Exercise — Every line from the line containing "Given: Open the Self-test logs tab" through the final line below must be returned exactly, and no other line.

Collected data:
%%
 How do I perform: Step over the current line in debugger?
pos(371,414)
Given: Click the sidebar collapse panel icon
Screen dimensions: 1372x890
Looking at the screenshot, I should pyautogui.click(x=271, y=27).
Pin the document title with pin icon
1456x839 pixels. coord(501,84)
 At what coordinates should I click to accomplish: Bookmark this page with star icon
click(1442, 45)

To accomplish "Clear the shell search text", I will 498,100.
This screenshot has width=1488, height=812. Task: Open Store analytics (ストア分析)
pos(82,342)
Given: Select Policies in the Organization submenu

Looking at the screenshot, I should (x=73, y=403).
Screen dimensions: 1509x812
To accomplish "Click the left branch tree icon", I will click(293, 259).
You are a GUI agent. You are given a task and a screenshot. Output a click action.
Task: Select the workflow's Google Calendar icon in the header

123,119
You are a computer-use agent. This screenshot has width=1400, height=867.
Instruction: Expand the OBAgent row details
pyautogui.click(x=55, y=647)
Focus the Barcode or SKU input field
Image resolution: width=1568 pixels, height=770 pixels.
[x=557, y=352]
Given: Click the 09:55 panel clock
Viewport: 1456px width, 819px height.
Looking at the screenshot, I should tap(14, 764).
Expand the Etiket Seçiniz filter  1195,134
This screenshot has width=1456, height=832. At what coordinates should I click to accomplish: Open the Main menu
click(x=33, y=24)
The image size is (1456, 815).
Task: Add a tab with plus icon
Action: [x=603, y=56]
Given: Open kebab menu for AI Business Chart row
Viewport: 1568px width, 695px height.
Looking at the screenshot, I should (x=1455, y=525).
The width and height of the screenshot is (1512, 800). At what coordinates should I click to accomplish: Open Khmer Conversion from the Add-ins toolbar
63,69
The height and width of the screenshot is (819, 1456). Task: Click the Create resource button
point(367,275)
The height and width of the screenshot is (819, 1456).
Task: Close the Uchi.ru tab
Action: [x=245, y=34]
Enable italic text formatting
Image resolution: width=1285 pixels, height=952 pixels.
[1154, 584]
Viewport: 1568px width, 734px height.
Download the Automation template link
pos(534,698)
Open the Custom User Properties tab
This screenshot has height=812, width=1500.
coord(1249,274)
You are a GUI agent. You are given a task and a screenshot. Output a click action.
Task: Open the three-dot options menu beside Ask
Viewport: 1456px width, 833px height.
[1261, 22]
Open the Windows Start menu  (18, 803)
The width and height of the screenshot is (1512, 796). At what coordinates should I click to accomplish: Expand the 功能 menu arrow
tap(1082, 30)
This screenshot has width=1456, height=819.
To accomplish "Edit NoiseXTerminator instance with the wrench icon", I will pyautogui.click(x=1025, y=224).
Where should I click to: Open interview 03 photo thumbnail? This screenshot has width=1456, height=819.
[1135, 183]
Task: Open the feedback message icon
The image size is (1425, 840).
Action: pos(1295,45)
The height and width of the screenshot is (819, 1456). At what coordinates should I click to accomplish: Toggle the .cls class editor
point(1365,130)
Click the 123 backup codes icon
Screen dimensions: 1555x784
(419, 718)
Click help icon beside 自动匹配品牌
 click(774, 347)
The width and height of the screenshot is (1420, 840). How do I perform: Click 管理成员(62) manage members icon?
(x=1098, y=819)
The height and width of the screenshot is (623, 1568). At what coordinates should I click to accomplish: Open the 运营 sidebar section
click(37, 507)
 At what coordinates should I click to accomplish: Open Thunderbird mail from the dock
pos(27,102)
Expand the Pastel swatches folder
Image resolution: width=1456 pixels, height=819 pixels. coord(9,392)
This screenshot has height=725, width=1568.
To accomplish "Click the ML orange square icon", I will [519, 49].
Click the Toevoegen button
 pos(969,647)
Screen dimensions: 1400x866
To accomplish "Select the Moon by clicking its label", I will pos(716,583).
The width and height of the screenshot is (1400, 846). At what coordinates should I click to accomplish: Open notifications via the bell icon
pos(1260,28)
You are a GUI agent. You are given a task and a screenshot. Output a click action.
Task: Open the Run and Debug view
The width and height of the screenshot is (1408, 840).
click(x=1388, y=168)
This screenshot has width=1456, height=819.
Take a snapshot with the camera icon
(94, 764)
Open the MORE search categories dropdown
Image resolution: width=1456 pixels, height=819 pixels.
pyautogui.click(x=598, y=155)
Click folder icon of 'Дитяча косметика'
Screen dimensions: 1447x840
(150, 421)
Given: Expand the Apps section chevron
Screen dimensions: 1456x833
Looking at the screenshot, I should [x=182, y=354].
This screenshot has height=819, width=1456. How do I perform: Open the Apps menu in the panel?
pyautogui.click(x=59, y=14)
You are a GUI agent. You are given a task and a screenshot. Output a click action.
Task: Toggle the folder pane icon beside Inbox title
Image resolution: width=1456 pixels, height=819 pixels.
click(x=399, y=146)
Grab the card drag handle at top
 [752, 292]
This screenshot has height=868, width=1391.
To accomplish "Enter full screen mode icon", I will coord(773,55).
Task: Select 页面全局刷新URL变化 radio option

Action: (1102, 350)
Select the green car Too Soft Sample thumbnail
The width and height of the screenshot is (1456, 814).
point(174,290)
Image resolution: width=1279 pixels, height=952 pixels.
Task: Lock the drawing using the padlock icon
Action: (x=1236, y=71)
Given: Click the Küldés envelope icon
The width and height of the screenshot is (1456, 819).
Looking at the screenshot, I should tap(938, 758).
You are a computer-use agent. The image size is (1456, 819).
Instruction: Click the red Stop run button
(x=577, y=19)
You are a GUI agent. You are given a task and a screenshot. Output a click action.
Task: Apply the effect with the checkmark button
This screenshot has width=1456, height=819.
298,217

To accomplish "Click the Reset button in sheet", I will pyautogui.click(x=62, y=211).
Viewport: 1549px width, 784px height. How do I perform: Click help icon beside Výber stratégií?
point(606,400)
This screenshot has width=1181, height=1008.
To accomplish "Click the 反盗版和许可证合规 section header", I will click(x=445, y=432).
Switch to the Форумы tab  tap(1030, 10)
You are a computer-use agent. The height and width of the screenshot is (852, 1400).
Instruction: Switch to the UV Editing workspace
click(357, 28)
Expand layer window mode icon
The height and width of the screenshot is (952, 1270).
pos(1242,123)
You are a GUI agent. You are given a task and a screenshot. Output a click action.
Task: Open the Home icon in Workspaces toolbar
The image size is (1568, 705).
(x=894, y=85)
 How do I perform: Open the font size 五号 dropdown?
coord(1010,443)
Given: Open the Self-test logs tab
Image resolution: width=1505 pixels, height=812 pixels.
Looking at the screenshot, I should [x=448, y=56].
%%
Task response —
Given: Open the Self-test logs tab
Image resolution: width=1505 pixels, height=812 pixels.
Looking at the screenshot, I should [x=448, y=56].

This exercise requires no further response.